自動車認証不正問題であぶり出された課題
「悪質性はないが、遵法性に対する考え方が甘かった」(ホンダ・三部社長)
「目的としては精緻なデータがとりたいというものだった。さらなる安全に生かしていきたいという想い」(マツダ・茂籠社長)
中でも、トヨタの豊田会長の率直な口ぶりが目立ちました。 「残念な気持ちと、“ブルータスお前もか”という感じではないか。トヨタは完ぺきな会社ではない。
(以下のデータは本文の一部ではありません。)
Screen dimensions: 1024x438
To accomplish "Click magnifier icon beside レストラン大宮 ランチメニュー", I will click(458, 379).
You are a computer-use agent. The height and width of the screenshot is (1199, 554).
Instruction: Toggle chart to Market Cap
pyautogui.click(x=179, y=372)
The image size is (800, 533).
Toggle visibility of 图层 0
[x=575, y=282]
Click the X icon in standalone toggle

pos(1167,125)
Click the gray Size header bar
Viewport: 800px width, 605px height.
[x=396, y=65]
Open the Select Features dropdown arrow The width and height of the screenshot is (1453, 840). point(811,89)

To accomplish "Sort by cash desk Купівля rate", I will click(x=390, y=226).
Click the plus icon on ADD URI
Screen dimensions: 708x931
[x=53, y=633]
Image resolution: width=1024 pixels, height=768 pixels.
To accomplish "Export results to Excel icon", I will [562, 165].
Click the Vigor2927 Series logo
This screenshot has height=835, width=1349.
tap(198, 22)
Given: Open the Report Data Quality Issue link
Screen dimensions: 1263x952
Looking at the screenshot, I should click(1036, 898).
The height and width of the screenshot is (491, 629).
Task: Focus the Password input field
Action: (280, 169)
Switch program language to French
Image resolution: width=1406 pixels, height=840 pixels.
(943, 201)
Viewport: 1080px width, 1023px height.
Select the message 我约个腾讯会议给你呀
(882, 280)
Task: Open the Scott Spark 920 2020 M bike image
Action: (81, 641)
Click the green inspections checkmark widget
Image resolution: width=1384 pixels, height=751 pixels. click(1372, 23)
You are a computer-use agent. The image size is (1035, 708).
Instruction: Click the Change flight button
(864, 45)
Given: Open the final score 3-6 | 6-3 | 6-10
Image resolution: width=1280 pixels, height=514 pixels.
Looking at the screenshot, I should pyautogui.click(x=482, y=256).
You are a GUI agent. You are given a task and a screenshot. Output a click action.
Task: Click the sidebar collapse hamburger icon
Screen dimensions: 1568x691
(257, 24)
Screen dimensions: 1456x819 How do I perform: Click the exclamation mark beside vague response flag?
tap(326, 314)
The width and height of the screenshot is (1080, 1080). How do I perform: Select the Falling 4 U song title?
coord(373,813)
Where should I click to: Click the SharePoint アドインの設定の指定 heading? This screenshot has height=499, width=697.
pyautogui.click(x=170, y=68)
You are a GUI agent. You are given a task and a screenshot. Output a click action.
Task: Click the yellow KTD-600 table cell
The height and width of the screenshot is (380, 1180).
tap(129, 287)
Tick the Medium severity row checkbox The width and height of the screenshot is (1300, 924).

まだ改善の余地があるという気づきを得ることができた」 「当局と相談しながら、この仕様でこういう試験をしましょうと決めているが、やり方はあいまい、メーカー間や担当者の解釈の違い、仕向け地によってもルールは変わる」 「全体像を把握している人は自動車業界では一人もいない」 国土交通省の求めに応じ、数万件を確認したところ、問題のあるケースが6件あったと、レアケースであることを強調。そして、認証制度の課題についても言及しました。 「会見で言うべきではないと思うが、これをきっかけにすり合わせをして、何が客のため、日本の自動車業界の競争力向上に繋がるか、制度自体をどうするか、議論につながるといいなと思う」 振り返るに、今回の不正自体は決して許されるものではありません。認証制度の信頼性を大きく揺るがすだけでなく、これに伴う出荷停止により、組み立て工場だけでなく、部品を供給する企業にも影響を与えました。また、各社トップの姿勢は「厳しい条件であれば問題はない」という、ある種の傲慢さととられても仕方ありません。猛省が求められます。 一方、これを機に認証制度の現状について省みる余地はあるでしょう。 自動車のカタログをご覧になった方ならご存知かと思いますが、巻末には主要諸元表(英語では「SPEC INFORMATION」などと書かれています)があります。クルマの寸法、重量、エンジンやサスペンション、ブレーキの形式、タイヤサイズ、燃費の数値などが記されている、いわばそのクルマの「プロフィール」ともいえるものです。認証はそのプロフィールに誤りがないことを証明するもので、これらを正確に想定します。ただ、カタログに載っている事項は認証全体のごく一部で、実際にはより多岐にわたります。さらに認証項目には衝突性能、環境性能などの試験も加わってきます。 認証項目については道路運送車両法の保安基準というサイトで閲覧することができますが大変細かく、国土交通省の担当者によると、これらを紙面にまとめれば約2000ページ、「六法全書二冊分」に相当するそうです。認証作業の担当者はこの膨大な項目から必要な部分をマニュアルや手順書に落とし込み、作業をしているとみられます。その項目は1台の車に対して、100は下らないそうです。「全体像を把握している人は自動車業界では一人もいない」……豊田会長の発言に象徴されるように、極めて複雑な認証の元に1台の自動車が成り立っているわけです。 かつての自動車業界で、高性能をアピールするためにエンジン出力競争が激しかった時代がありました。競争が過熱し、「自主規制」の建前で登録車の上限を280馬力としていたこともありました。また、燃費競争の激化で、変速機のギア比を必要以上に上げたり、装備を簡略化した「燃費スペシャル」なるグレードも存在していたことを思い出します。 しかし、クルマ社会が成熟し、そうしたカタログを飾るだけの「数字のマジック」がだんだん通用しなくなってきました。エンジン出力にしても、燃費にしても走行環境によって大きく変わる……虚偽のデータは決して許されませんが、そこまで厳密な条件での再試験や解析が必要なのか……そんな分野も少なくないと思われます。 さらに、「100年に一度の大変革」、技術は日進月歩で、電動化や知能化、自動運転など……最新の技術に対応した認証項目も今後、飛躍的に増えていくでしょう。安全性能や環境性能が軽視されてはなりませんが、官民で人数が限られる中、より時代に合った効率的な認証制度の構築が必要ではないか……会見では記者からもこの種の指摘がありました。 特に示唆に富むのはトヨタが行った後面衝突試験、今後、EV=電気自動車の普及で車両重量が増えていくと予想される中、国内基準で1100kgの台車を使うことが適切かどうかは早晩議論の対象になるでしょう。